▽
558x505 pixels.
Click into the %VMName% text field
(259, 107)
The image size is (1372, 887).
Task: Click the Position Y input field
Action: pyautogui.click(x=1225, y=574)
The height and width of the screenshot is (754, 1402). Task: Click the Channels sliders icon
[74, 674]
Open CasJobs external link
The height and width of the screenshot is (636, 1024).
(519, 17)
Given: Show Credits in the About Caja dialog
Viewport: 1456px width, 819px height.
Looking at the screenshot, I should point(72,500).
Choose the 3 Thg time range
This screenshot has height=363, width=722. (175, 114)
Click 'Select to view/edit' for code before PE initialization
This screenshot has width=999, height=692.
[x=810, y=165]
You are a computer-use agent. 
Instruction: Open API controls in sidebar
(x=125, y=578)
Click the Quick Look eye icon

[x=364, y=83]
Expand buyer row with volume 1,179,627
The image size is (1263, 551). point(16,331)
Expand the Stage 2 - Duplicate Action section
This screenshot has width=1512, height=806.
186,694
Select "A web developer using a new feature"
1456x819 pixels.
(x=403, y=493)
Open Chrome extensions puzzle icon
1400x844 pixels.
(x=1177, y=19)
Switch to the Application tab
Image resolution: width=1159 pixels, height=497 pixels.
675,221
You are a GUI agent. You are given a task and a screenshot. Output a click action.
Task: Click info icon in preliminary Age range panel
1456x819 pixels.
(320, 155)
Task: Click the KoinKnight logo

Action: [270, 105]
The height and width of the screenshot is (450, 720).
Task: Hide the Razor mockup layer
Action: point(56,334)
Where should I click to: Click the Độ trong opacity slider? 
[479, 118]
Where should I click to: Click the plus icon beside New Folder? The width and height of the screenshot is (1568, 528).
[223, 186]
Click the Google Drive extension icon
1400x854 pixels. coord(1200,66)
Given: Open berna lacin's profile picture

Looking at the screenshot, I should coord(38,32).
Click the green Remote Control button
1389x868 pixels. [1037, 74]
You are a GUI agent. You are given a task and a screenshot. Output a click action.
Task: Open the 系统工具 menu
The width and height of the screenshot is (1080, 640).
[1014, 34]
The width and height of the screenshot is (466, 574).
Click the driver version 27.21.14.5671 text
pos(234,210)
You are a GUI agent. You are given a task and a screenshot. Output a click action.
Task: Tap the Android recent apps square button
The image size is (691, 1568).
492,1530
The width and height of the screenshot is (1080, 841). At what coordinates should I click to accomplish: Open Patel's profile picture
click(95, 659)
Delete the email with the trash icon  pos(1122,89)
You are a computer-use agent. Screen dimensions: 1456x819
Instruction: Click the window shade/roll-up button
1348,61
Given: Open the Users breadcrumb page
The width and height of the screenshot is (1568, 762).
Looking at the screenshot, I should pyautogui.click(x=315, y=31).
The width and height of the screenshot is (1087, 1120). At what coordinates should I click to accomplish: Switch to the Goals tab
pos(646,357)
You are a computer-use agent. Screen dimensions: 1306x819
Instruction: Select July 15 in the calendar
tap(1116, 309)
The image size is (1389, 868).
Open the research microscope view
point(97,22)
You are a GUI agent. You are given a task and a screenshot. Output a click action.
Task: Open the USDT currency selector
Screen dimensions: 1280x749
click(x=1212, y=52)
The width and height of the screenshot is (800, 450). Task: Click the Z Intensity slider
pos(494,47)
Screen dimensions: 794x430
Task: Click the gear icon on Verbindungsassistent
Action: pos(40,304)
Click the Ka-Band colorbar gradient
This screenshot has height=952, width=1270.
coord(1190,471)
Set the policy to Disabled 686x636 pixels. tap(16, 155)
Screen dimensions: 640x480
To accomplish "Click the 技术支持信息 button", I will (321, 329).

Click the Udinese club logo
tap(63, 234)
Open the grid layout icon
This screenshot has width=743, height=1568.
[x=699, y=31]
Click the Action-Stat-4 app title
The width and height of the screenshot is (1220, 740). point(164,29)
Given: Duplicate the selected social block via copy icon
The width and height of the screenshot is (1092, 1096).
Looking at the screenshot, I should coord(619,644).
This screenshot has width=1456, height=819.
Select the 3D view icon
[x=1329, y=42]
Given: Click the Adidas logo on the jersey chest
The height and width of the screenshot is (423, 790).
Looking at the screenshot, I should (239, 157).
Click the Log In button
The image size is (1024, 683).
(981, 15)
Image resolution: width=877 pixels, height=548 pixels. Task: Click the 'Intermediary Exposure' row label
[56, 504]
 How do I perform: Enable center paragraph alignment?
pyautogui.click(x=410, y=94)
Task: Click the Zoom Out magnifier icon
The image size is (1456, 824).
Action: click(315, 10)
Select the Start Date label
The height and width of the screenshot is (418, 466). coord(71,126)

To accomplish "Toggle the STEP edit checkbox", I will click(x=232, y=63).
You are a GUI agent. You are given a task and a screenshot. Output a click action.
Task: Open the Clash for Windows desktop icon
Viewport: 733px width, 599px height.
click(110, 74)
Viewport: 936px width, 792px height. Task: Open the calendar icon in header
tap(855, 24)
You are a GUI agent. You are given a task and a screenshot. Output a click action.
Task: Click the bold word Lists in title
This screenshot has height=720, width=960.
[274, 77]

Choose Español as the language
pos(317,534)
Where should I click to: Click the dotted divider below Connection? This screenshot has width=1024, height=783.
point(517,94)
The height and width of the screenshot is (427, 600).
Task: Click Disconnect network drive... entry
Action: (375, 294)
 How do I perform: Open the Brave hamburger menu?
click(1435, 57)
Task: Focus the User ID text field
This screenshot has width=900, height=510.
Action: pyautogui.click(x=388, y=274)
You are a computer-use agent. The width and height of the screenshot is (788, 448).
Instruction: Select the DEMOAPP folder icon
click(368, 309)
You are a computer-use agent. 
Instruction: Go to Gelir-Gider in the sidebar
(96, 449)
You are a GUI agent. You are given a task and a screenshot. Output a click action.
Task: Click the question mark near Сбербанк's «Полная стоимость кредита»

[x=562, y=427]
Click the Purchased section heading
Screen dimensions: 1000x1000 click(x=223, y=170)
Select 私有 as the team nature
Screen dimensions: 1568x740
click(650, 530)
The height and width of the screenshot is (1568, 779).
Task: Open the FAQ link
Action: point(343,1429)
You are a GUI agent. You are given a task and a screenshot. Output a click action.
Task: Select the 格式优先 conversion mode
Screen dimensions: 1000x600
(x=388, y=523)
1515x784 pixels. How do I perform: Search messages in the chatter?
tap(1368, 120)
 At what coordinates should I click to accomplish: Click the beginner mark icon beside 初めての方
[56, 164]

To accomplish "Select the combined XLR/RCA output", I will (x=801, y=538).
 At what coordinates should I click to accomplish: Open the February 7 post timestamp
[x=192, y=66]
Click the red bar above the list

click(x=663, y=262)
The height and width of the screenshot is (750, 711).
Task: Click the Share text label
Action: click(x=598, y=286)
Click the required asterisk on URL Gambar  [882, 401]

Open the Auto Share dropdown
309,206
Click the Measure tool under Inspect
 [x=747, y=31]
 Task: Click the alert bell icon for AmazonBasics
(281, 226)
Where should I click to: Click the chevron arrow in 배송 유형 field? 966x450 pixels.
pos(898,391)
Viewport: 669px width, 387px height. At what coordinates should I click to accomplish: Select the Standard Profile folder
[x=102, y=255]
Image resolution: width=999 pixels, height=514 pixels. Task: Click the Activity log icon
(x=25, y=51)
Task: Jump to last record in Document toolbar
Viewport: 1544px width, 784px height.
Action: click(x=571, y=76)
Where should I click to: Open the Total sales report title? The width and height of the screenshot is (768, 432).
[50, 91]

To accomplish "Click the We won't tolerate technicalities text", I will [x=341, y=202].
△
- **Exercise requirements**:
Reproduce the entire listing above, line for line, with no changes.

- **Result of this exercise**:
558x505 pixels.
Click into the %VMName% text field
(259, 107)
The image size is (1372, 887).
Task: Click the Position Y input field
Action: pyautogui.click(x=1225, y=574)
The height and width of the screenshot is (754, 1402). Task: Click the Channels sliders icon
[74, 674]
Open CasJobs external link
The height and width of the screenshot is (636, 1024).
(519, 17)
Given: Show Credits in the About Caja dialog
Viewport: 1456px width, 819px height.
Looking at the screenshot, I should point(72,500).
Choose the 3 Thg time range
This screenshot has height=363, width=722. (175, 114)
Click 'Select to view/edit' for code before PE initialization
This screenshot has width=999, height=692.
[x=810, y=165]
You are a computer-use agent. 
Instruction: Open API controls in sidebar
(x=125, y=578)
Click the Quick Look eye icon

[x=364, y=83]
Expand buyer row with volume 1,179,627
The image size is (1263, 551). point(16,331)
Expand the Stage 2 - Duplicate Action section
This screenshot has width=1512, height=806.
186,694
Select "A web developer using a new feature"
1456x819 pixels.
(x=403, y=493)
Open Chrome extensions puzzle icon
1400x844 pixels.
(x=1177, y=19)
Switch to the Application tab
Image resolution: width=1159 pixels, height=497 pixels.
675,221
You are a GUI agent. You are given a task and a screenshot. Output a click action.
Task: Click info icon in preliminary Age range panel
1456x819 pixels.
(320, 155)
Task: Click the KoinKnight logo

Action: [270, 105]
The height and width of the screenshot is (450, 720).
Task: Hide the Razor mockup layer
Action: point(56,334)
Where should I click to: Click the Độ trong opacity slider? 
[479, 118]
Where should I click to: Click the plus icon beside New Folder? The width and height of the screenshot is (1568, 528).
[223, 186]
Click the Google Drive extension icon
1400x854 pixels. coord(1200,66)
Given: Open berna lacin's profile picture

Looking at the screenshot, I should coord(38,32).
Click the green Remote Control button
1389x868 pixels. [1037, 74]
You are a GUI agent. You are given a task and a screenshot. Output a click action.
Task: Open the 系统工具 menu
The width and height of the screenshot is (1080, 640).
[1014, 34]
The width and height of the screenshot is (466, 574).
Click the driver version 27.21.14.5671 text
pos(234,210)
You are a GUI agent. You are given a task and a screenshot. Output a click action.
Task: Tap the Android recent apps square button
The image size is (691, 1568).
492,1530
The width and height of the screenshot is (1080, 841). At what coordinates should I click to accomplish: Open Patel's profile picture
click(95, 659)
Delete the email with the trash icon  pos(1122,89)
You are a computer-use agent. Screen dimensions: 1456x819
Instruction: Click the window shade/roll-up button
1348,61
Given: Open the Users breadcrumb page
The width and height of the screenshot is (1568, 762).
Looking at the screenshot, I should pyautogui.click(x=315, y=31).
The width and height of the screenshot is (1087, 1120). At what coordinates should I click to accomplish: Switch to the Goals tab
pos(646,357)
You are a computer-use agent. Screen dimensions: 1306x819
Instruction: Select July 15 in the calendar
tap(1116, 309)
The image size is (1389, 868).
Open the research microscope view
point(97,22)
You are a GUI agent. You are given a task and a screenshot. Output a click action.
Task: Open the USDT currency selector
Screen dimensions: 1280x749
click(x=1212, y=52)
The width and height of the screenshot is (800, 450). Task: Click the Z Intensity slider
pos(494,47)
Screen dimensions: 794x430
Task: Click the gear icon on Verbindungsassistent
Action: pos(40,304)
Click the Ka-Band colorbar gradient
This screenshot has height=952, width=1270.
coord(1190,471)
Set the policy to Disabled 686x636 pixels. tap(16, 155)
Screen dimensions: 640x480
To accomplish "Click the 技术支持信息 button", I will (321, 329).

Click the Udinese club logo
tap(63, 234)
Open the grid layout icon
This screenshot has width=743, height=1568.
[x=699, y=31]
Click the Action-Stat-4 app title
The width and height of the screenshot is (1220, 740). point(164,29)
Given: Duplicate the selected social block via copy icon
The width and height of the screenshot is (1092, 1096).
Looking at the screenshot, I should coord(619,644).
This screenshot has width=1456, height=819.
Select the 3D view icon
[x=1329, y=42]
Given: Click the Adidas logo on the jersey chest
The height and width of the screenshot is (423, 790).
Looking at the screenshot, I should (239, 157).
Click the Log In button
The image size is (1024, 683).
(981, 15)
Image resolution: width=877 pixels, height=548 pixels. Task: Click the 'Intermediary Exposure' row label
[56, 504]
 How do I perform: Enable center paragraph alignment?
pyautogui.click(x=410, y=94)
Task: Click the Zoom Out magnifier icon
The image size is (1456, 824).
Action: click(315, 10)
Select the Start Date label
The height and width of the screenshot is (418, 466). coord(71,126)

To accomplish "Toggle the STEP edit checkbox", I will click(x=232, y=63).
You are a GUI agent. You are given a task and a screenshot. Output a click action.
Task: Open the Clash for Windows desktop icon
Viewport: 733px width, 599px height.
click(110, 74)
Viewport: 936px width, 792px height. Task: Open the calendar icon in header
tap(855, 24)
You are a GUI agent. You are given a task and a screenshot. Output a click action.
Task: Click the bold word Lists in title
This screenshot has height=720, width=960.
[274, 77]

Choose Español as the language
pos(317,534)
Where should I click to: Click the dotted divider below Connection? This screenshot has width=1024, height=783.
point(517,94)
The height and width of the screenshot is (427, 600).
Task: Click Disconnect network drive... entry
Action: (375, 294)
 How do I perform: Open the Brave hamburger menu?
click(1435, 57)
Task: Focus the User ID text field
This screenshot has width=900, height=510.
Action: pyautogui.click(x=388, y=274)
You are a computer-use agent. The width and height of the screenshot is (788, 448).
Instruction: Select the DEMOAPP folder icon
click(368, 309)
You are a computer-use agent. 
Instruction: Go to Gelir-Gider in the sidebar
(96, 449)
You are a GUI agent. You are given a task and a screenshot. Output a click action.
Task: Click the question mark near Сбербанк's «Полная стоимость кредита»

[x=562, y=427]
Click the Purchased section heading
Screen dimensions: 1000x1000 click(x=223, y=170)
Select 私有 as the team nature
Screen dimensions: 1568x740
click(650, 530)
The height and width of the screenshot is (1568, 779).
Task: Open the FAQ link
Action: point(343,1429)
You are a GUI agent. You are given a task and a screenshot. Output a click action.
Task: Select the 格式优先 conversion mode
Screen dimensions: 1000x600
(x=388, y=523)
1515x784 pixels. How do I perform: Search messages in the chatter?
tap(1368, 120)
 At what coordinates should I click to accomplish: Click the beginner mark icon beside 初めての方
[56, 164]

To accomplish "Select the combined XLR/RCA output", I will (x=801, y=538).
 At what coordinates should I click to accomplish: Open the February 7 post timestamp
[x=192, y=66]
Click the red bar above the list

click(x=663, y=262)
The height and width of the screenshot is (750, 711).
Task: Click the Share text label
Action: click(x=598, y=286)
Click the required asterisk on URL Gambar  [882, 401]

Open the Auto Share dropdown
309,206
Click the Measure tool under Inspect
 [x=747, y=31]
 Task: Click the alert bell icon for AmazonBasics
(281, 226)
Where should I click to: Click the chevron arrow in 배송 유형 field? 966x450 pixels.
pos(898,391)
Viewport: 669px width, 387px height. At what coordinates should I click to accomplish: Select the Standard Profile folder
[x=102, y=255]
Image resolution: width=999 pixels, height=514 pixels. Task: Click the Activity log icon
(x=25, y=51)
Task: Jump to last record in Document toolbar
Viewport: 1544px width, 784px height.
Action: click(x=571, y=76)
Where should I click to: Open the Total sales report title? The width and height of the screenshot is (768, 432).
[50, 91]

To accomplish "Click the We won't tolerate technicalities text", I will [x=341, y=202].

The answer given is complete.